I got a chance to take advantage of summer last week and heading back to the east coast for a family reunion. I have a large family with a lot of diversity, from all parts of the country working in all types of industries. Really smart people which meant a lot of good conversations and debates. Thus I had a chance to spend a lot of nights drinking beer and sharing stories. And boy did I get a chance to give a half dozen different versions of a Lean elevator pitch. Almost everyone I talked with asked me what it is that I do. I never realized how hard it would be to explain Lean to a group of smart folks that have never heard of it.
Each of the conversations went something like this:
I tried to desribe to them that it is my job to support leaders in the improvement of the management processes of the organization and got back blank stares. I then talked about my coaching work with executives and when asked what I coach them on I often was stuck with saying “almost everything.” Once again blank stares. Then I would talk about my work to realign the organization around it value streams and realized I was really losing them. I would finally give up tell them that it was my job to help leaders improve their processes through the application of quality improvement tools, which I would often get a reply back of “oh yeah, we did that at my company, but it never really worked.”
I am wondering if other Lean practitioners have had a similar challenge in discribing what they do? Why is it so hard to explain what we do?

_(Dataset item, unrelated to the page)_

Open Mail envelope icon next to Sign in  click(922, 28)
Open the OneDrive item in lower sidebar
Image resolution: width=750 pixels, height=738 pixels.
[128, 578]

The learnings and principles of Lean are so broad that they cut across everything that an organization does. The thinking runs so counter to what people have been taught that trying to explain it is close to impossible in a single sitting. This is why love working in Lean, it is so broad and comprehensive that the learning will never be complete. It takes years just to master a small part of what there is to know. After several failed attempts at an explanation to family members it was easy for me to describe a couple of tools and pass it off as what I do for a living. This was really unfullfilling to do. I felt like I was selling myself short, and selling Lean short. I spend a lot of time teaching leaders that lean is not just about tools, but I am quick to tell my family just the opposite. An interesting challenge I don’t have an answer for.